Rachel Casiano Hernández – Todo Sobre Mi Madre
2012, 20 pages, $2 (Buy from Fight Boredom)
“The first time my mother saw snow was her first year in college. She said the snowflakes were so big they looked like moths falling from the sky.”
Todo Sobre Mi Madre (or, All About My Mother, like the Almodovar film) is a quick zine about the author’s relationship with her mother. An outstandingly accomplished woman who, in addition to holding an M.D., “speeds through books, is trilingual, sings beautifully, cooks gourmet meals, and (if I remember correctly) has a pilot’s license,” her mother’s experience of America has nevertheless been defined in many respects by her status as a “minority.” Hernández’s zine uses pictures of and letters from her mother to stitch together her own thoughts on the relationship between Puerto Rico, a territory floating in status quo between true statehood and full independence, and the rest of the United States. As “immigrant[s]-lite,” both Hernández women have had to deal with the uncertainty that comes of being designated as Other; was I admitted to school to fill a quota? Are my actions going to seen as a referendum on my people of my race as a whole? This zine avoids political/intellectual provocations and does not mine as deeply into the lives of its subjects as it might, but on balance it’s a sweet, thoughtful snapshot of where the author was circa April 2012. You can get it for $2 from Montreal’s fine Fight Boredom distro.

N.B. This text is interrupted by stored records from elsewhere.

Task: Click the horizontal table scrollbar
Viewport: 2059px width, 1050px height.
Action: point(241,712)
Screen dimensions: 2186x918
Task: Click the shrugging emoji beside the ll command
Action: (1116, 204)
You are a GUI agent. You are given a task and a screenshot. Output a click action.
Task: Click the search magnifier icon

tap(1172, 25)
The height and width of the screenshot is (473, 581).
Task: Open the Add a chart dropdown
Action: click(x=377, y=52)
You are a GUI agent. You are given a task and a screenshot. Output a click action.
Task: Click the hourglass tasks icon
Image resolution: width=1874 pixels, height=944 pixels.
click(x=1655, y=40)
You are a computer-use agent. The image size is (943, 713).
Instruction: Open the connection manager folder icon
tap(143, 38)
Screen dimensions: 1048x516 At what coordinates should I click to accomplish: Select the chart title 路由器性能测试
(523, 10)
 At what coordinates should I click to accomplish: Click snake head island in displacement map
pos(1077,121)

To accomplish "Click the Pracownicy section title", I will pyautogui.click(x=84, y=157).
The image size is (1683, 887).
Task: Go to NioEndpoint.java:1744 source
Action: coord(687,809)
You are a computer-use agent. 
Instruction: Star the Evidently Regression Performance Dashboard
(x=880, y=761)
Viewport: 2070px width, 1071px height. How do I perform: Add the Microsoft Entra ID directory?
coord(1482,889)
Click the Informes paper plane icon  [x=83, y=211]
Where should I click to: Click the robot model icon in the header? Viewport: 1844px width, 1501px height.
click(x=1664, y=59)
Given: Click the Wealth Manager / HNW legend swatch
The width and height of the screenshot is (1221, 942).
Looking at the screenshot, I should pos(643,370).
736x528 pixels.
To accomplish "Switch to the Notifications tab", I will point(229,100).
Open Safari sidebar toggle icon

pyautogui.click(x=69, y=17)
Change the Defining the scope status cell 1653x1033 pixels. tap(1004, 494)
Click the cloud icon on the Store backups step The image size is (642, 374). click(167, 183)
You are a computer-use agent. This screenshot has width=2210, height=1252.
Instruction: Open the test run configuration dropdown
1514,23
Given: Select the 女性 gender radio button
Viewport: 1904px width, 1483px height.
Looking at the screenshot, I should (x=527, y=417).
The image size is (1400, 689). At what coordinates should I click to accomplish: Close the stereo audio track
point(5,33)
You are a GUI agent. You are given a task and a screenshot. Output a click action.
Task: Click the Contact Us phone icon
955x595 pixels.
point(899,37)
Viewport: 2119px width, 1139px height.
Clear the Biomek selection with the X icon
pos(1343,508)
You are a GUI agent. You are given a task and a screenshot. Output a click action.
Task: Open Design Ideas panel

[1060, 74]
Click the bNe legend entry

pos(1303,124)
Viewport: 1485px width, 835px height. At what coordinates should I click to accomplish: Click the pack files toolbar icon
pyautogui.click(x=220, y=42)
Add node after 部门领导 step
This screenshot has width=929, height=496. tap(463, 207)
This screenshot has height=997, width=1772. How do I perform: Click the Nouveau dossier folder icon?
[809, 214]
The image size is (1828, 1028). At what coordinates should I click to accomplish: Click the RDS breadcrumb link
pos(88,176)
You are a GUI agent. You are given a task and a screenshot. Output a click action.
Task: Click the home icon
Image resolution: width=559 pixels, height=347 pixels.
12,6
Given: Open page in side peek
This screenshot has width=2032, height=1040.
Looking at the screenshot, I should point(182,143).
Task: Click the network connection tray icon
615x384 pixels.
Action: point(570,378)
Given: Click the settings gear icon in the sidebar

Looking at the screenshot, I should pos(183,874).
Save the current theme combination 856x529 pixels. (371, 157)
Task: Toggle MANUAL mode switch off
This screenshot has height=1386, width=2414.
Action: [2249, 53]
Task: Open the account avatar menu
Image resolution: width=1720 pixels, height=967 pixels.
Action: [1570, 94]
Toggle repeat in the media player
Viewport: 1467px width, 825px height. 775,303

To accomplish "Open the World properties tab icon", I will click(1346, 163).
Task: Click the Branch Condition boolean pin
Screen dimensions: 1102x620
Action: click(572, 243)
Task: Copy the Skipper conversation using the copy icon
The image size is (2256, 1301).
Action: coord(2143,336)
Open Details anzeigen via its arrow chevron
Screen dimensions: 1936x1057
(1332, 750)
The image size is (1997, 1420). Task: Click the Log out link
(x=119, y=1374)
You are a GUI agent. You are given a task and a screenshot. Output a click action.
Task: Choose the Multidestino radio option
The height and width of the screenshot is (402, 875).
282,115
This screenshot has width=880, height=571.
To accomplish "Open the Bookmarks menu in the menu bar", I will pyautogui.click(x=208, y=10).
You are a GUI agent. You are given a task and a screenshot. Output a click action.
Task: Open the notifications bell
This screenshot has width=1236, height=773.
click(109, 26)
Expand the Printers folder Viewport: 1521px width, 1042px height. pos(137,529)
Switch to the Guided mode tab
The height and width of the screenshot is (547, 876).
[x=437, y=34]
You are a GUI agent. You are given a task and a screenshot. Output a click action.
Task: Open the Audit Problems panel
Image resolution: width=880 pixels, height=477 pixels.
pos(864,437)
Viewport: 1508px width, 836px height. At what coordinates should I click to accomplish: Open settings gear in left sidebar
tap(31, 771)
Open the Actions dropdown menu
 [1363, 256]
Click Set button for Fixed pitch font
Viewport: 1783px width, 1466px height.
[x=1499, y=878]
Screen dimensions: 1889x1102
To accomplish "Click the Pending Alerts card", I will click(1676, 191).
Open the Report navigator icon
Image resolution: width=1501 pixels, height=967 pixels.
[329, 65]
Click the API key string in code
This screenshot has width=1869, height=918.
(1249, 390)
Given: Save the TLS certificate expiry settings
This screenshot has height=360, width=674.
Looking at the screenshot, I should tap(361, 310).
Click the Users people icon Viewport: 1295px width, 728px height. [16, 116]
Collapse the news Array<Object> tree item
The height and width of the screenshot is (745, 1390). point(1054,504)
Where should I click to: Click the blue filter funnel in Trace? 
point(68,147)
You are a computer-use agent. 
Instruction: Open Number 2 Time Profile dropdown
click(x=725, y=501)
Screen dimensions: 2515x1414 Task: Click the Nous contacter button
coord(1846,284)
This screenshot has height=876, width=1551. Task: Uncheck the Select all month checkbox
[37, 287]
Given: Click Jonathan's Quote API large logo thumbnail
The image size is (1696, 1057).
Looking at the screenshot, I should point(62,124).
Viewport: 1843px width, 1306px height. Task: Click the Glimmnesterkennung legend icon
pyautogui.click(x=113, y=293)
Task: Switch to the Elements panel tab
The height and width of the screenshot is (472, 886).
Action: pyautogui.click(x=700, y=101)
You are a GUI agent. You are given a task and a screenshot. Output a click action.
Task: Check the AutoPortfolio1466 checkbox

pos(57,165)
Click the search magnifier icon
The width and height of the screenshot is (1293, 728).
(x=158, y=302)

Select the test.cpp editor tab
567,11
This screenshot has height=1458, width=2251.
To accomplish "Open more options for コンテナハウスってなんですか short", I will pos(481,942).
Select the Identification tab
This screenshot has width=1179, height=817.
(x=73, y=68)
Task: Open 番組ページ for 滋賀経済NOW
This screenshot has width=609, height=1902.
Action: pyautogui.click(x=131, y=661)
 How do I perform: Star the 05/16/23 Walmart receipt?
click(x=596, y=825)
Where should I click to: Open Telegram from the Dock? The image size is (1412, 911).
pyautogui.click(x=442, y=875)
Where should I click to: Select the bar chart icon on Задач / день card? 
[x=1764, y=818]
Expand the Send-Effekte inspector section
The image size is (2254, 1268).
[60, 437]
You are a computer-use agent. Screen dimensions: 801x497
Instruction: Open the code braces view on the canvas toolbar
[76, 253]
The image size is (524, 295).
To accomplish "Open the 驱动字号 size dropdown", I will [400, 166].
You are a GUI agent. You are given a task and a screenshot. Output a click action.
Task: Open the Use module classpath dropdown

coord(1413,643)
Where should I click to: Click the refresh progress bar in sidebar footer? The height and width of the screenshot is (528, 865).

I wanted to block this off from the actual review above because it’s just a
quick thought that came to me while reading Hernández’s zine which relates to it only tangentially.
I tend to think conversations/arguments on political issues often gloss over the basic difference in opinion which sparks the debate, making it all-too easy to demonize one’s opponents. As a result, sometimes I’ll elaborate on (belabour?) a simple point in hopes of better understanding how the other side thinks. Reading Mi Madre‘s description of minority issues, I couldn’t help but think about the furor over the Parti Quebecois’ proposed amendations to the province’s Charter of Values. Even though the PQ has couched the issue in terms of reinforcing the division of church and state and the equality of the sexes (both of which are cornerstones of modern democratic thought), it’s obviously another attempt at cultural protectionism which plays well with the PQ’s rural francophone base.
While free speech advocates are appalled and believe the PQ’s plan smacks of racism (and I’d count myself in that camp), it’s not like the PQ and its supporters are rubbing their hands together and cackling about adding to their hoard of pilfered religious headgear like some kind of maniacal Hijaburglar.
I think it’s worth trying to understand how someone supporting these measures would justify them. There’s a sense among most PQ-voting Quebeckers, I think, that the CoV does not discriminate on the basis of race (understood as visible, physical differences such as skin and hair colouration). Non-ancestral Quebeckers who come to the province in order to reap its benefits are expected to adopt the culture of their new home. The logic here is that Quebec’s existing culture has created the standard of living these newcomers have come to partake in; is it not some failure or lack in the immigrant’s ancestral home which has forced them to leave it? This attitude among white, francophone Quebeckers has become especially pronounced with the recent unrest in the Middle East and unflattering portrayals of Muslim culture, which they believe are antithetical to the Quebec way of life with which they are comfortable. The same belief is prevalent in rural Southwestern Ontario where I come from, if less radicalized: if you come here we’ll accept you so long as you become one of us.
My issues with this perspective are numerous, but I think it’s important for all of us who are opposed to it to think through the beliefs of those we disagree with in order to construct better counterpoints, and to acknowledge where we are stumped. The most glaringly obvious problem with their stance, to me, is that this narrative of Quebec’s prosperity as a result of secular democratic principles takes place in a vacuum; western prosperity is in great part a result of ruthlessly exploiting the homelands of the immigrants that the Parti Quebecois today seeks to normalize/neutralize via legislation. Of course “they” want to share in the warmth of “our” fire. After all, we’re burning their things.
And of course these beliefs are held most strongly by those who’ve had least contact with people of other cultural backgrounds.
And of course the dominant racial group in any region will find it easiest to declare racism a thing of the past, with no bearing on present decisions which happen to disproportionately impact members of a minority group.
Of course and of course. But we get nowhere when we don’t discuss these matters with one another and allow ourselves to hear what others are saying; there’s no doubt, for example, that both Parti Quebecois voters and those against them share deep concerns about religious fundamentalism. To what degree is close observance of religious principles compatible with secular governance? This is an ancient question we should be working together to resolve, imperfectly, but getting better with each attempt. But when condescending sarcasm from the left and bullheaded stubbornness on the right (and vice versa) replace actual discourse, well… dumb shit happens.